Dermatologie

Bakterien sorgen für Schuppen dpa, 16.05.2016 21:36 Uhr

Shanghai - Schuppen sind an sich harmlos und nur selten Zeichen einer Hautkrankheit. Doch vielen Menschen ist es unangenehm, wenn permanent kleine Hautschuppen auf ihre Schultern rieseln. Chinesische Forscher könnten einer Lösung des lästigen Problems näher gekommen sein.

Bestimmte Bakterien auf der Kopfhaut fördern möglicherweise die Entstehung von Schuppen. Dies berichten chinesische Wissenschaftler nach einer genauen Untersuchung möglicher Einfluss-Faktoren im Fachblatt „Scientific Reports“. Vielleicht ließen sich die Schuppen durch eine gezielte Beeinflussung der Bakterien auf dem Kopf beseitigen oder zumindest bessern.

Die Wissenschaftler um Zhijue Xu von der Shanghai Jiao Tong University hatten insgesamt 59 Männer und Frauen auf zwei Gruppen verteilt: in die eine Gruppe kamen die Schuppen-Geplagten, in die andere die Probanden mit weitgehend unproblematischer Kopfhaut. Die Forscher baten die Probanden, sich vor den Untersuchungen zwei Tage lang nicht die Haare zu waschen. Dann bestimmten sie die Talg- und Wassermenge an verschiedenen Stellen der Kopfhaut und entnahmen Wischproben für die Untersuchung der vorhanden Mikroorganismen.

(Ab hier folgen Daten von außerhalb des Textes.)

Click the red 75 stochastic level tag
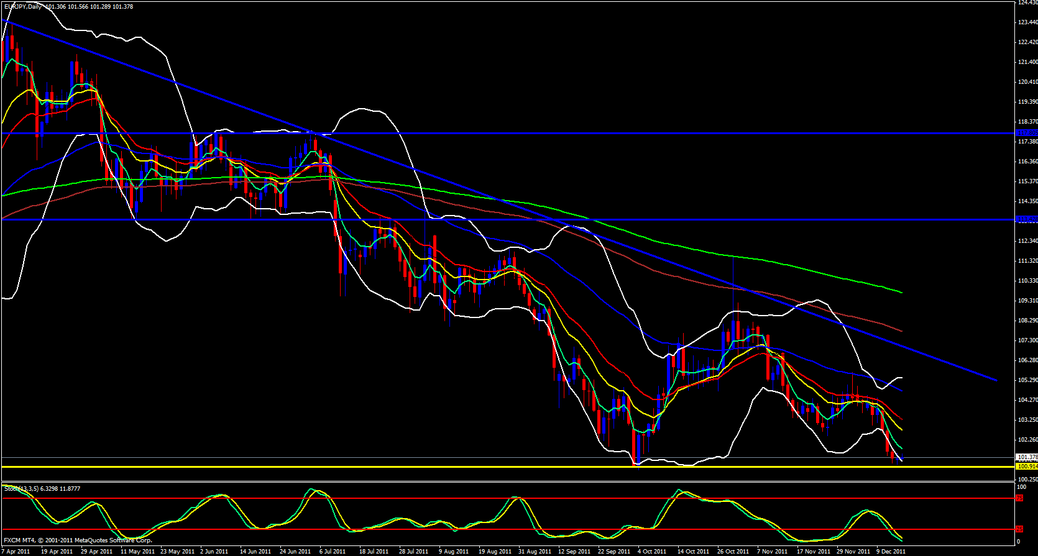Viewport: 1038px width, 556px height. point(1019,498)
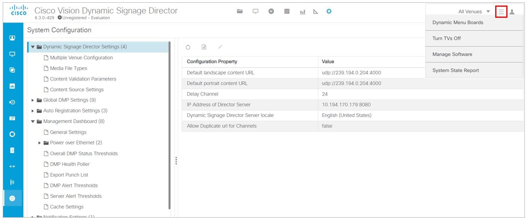The width and height of the screenshot is (528, 220).
Task: Click the grid icon in top toolbar
Action: 287,11
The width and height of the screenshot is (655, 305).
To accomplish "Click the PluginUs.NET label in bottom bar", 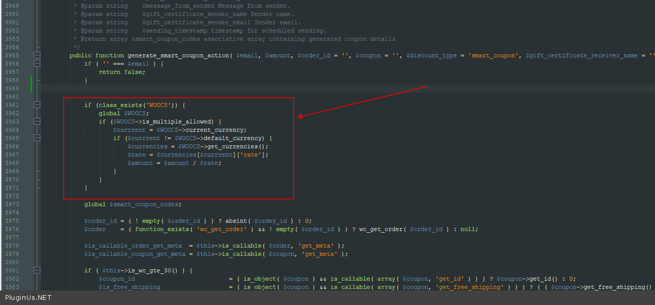I will click(x=28, y=298).
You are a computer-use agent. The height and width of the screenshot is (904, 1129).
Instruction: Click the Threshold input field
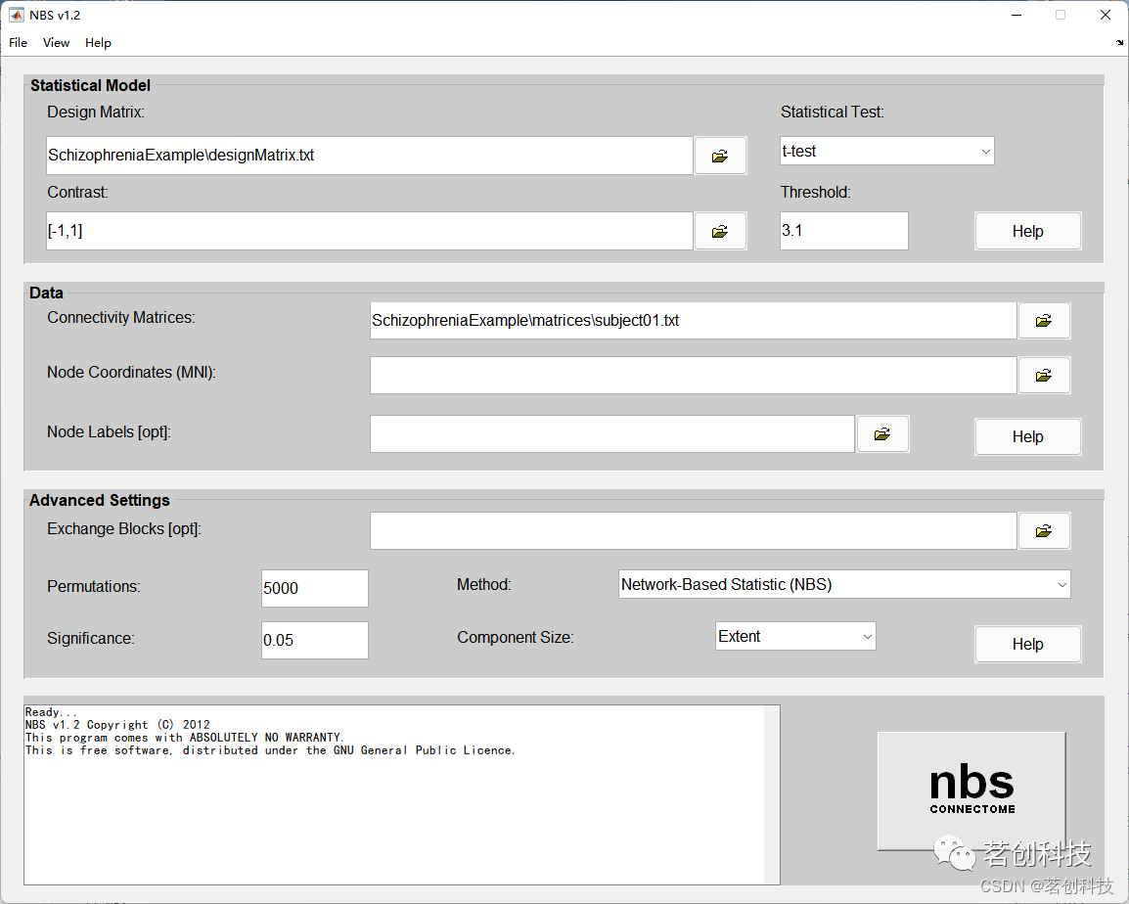[843, 230]
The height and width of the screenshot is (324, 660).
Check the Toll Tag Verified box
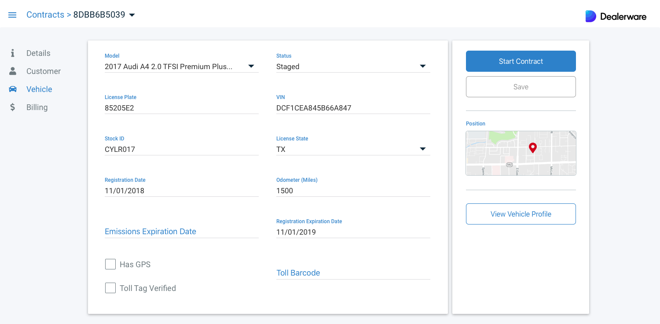click(x=110, y=288)
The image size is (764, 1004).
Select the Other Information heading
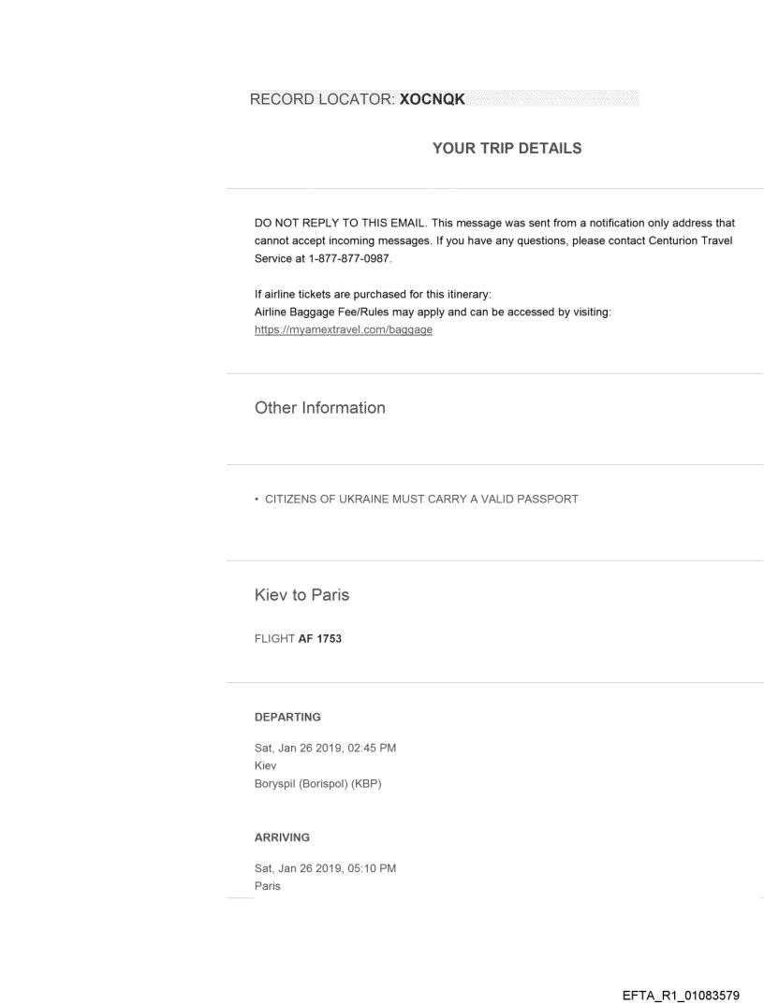click(319, 408)
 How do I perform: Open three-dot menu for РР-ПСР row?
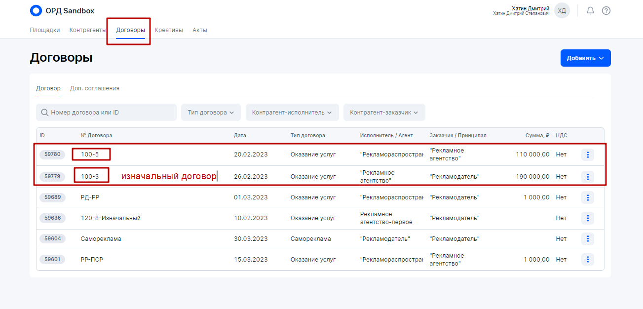pyautogui.click(x=587, y=259)
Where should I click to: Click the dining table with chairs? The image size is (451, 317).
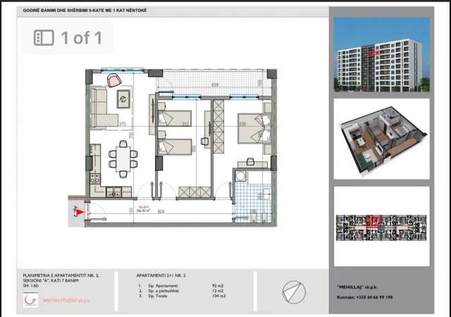point(125,161)
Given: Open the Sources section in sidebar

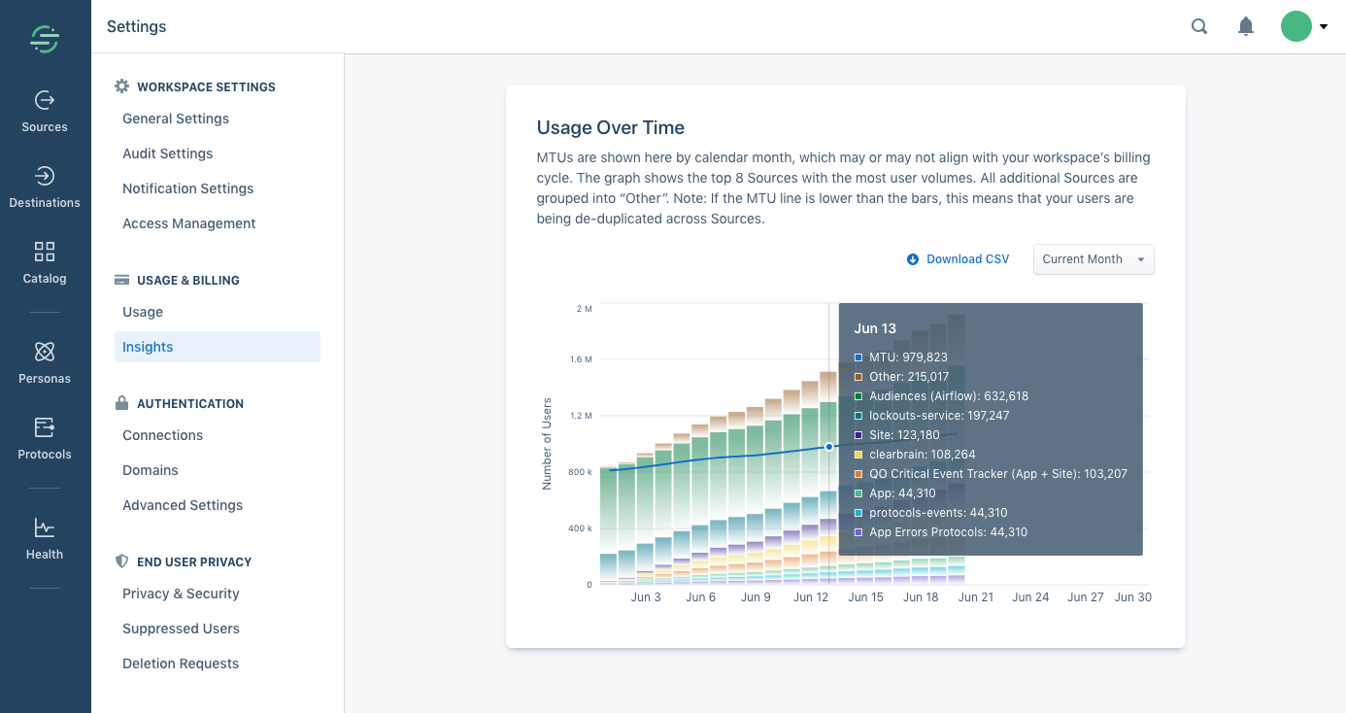Looking at the screenshot, I should point(45,111).
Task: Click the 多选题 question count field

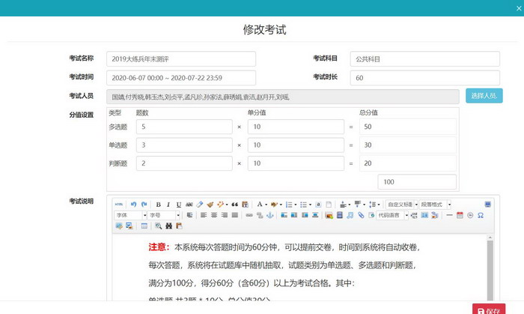Action: click(x=184, y=127)
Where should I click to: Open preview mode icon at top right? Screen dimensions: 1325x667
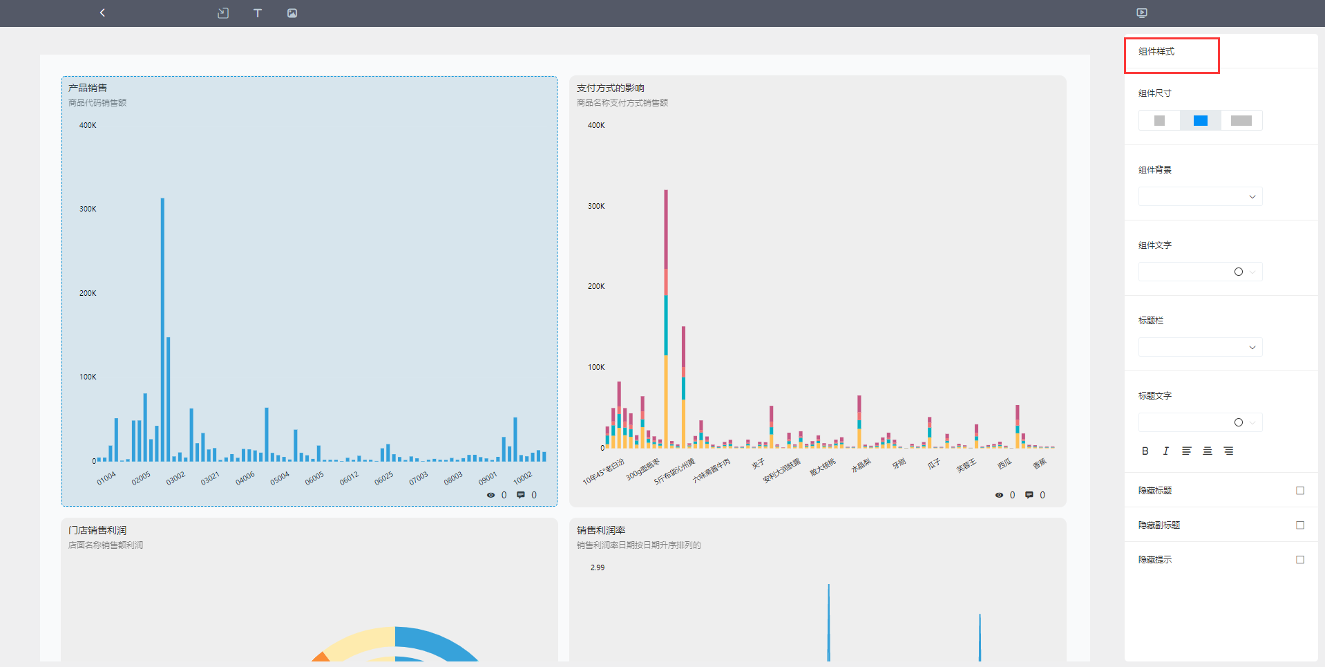[x=1142, y=12]
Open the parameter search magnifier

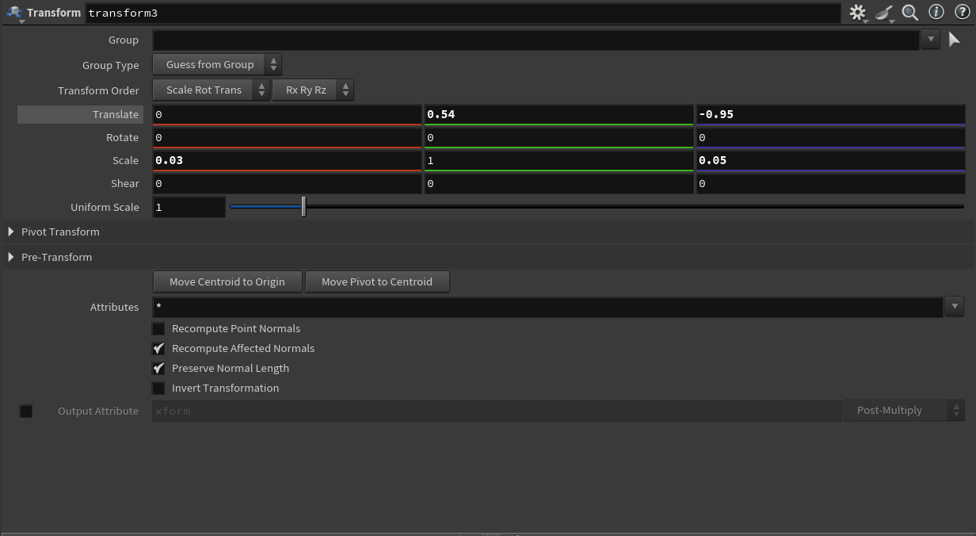click(910, 13)
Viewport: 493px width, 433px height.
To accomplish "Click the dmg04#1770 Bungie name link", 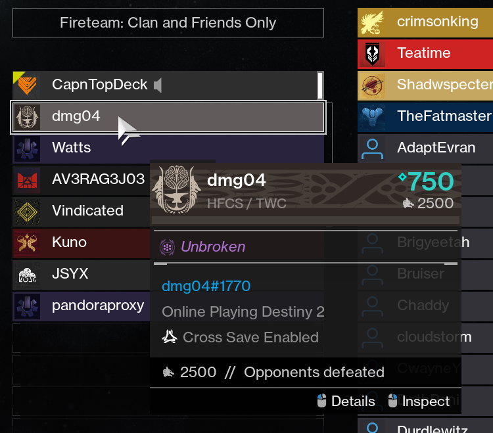I will tap(206, 286).
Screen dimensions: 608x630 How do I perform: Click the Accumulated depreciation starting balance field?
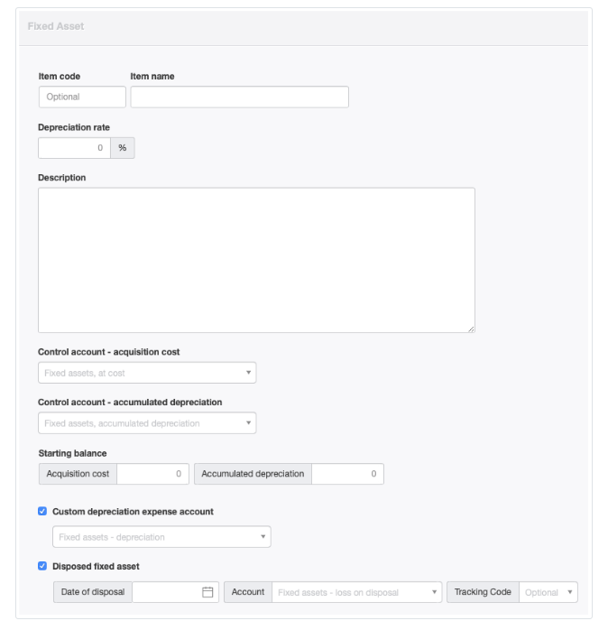[347, 474]
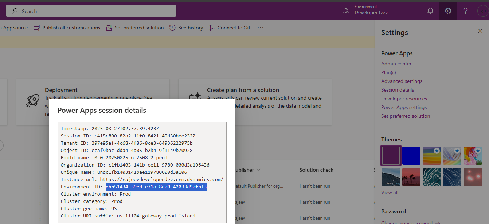489x224 pixels.
Task: Click the environment picker globe icon
Action: point(346,11)

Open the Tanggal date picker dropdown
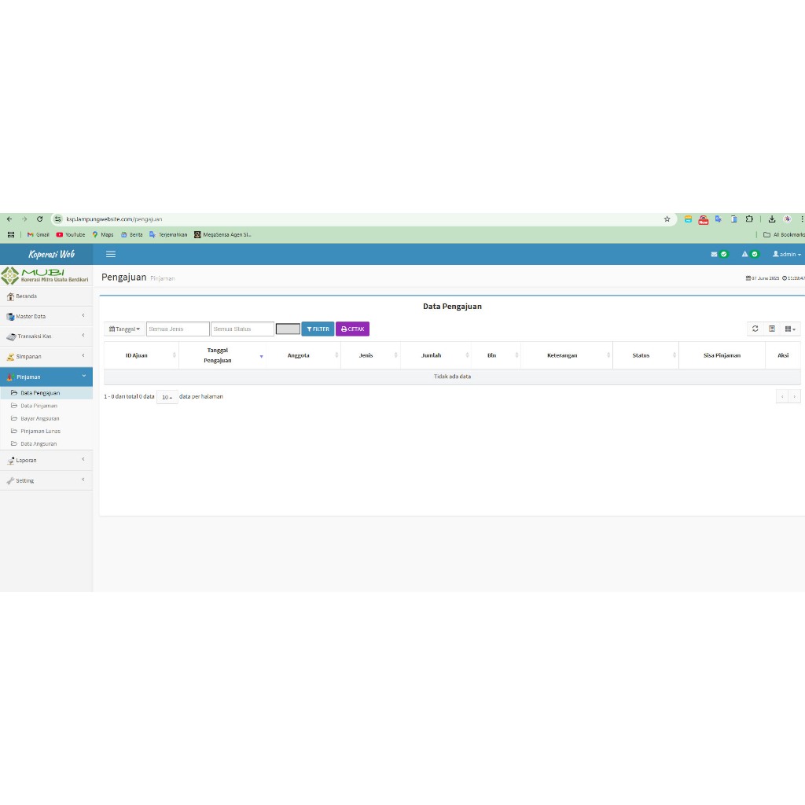pyautogui.click(x=124, y=329)
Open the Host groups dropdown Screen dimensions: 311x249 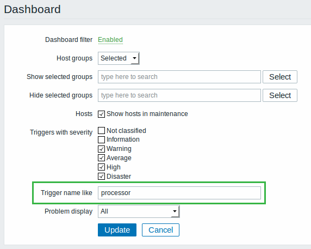[x=119, y=58]
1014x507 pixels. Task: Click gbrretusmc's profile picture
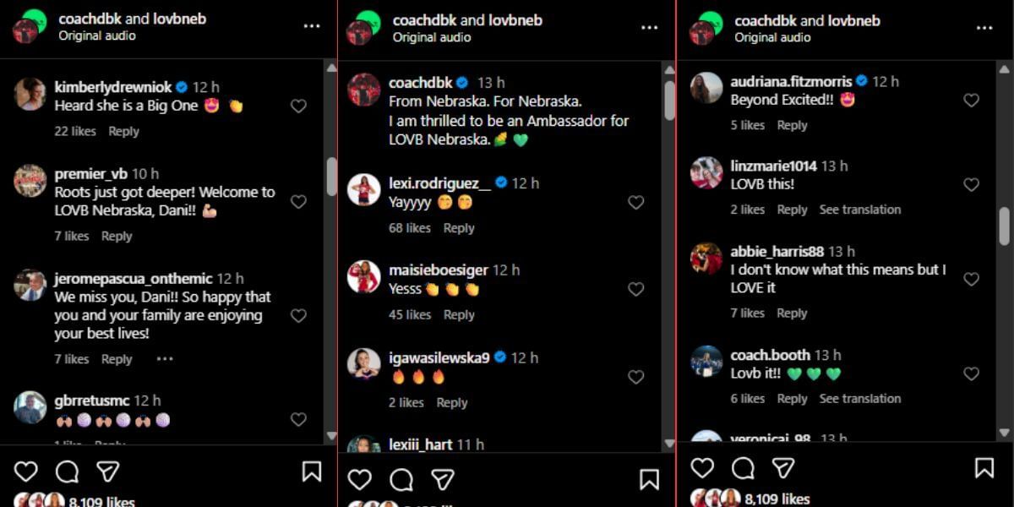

Sie fanden unter anderem heraus, dass Menschen mit einer geringeren Talgproduktion mehr Schuppen hatten. Zudem entdeckten die Forscher bei Schuppen-Geplagten einen deutlich kleineren Anteil von Propionibakterien, dafür aber mehr Staphylokokken als bei Menschen mit gesunder Kopfhaut.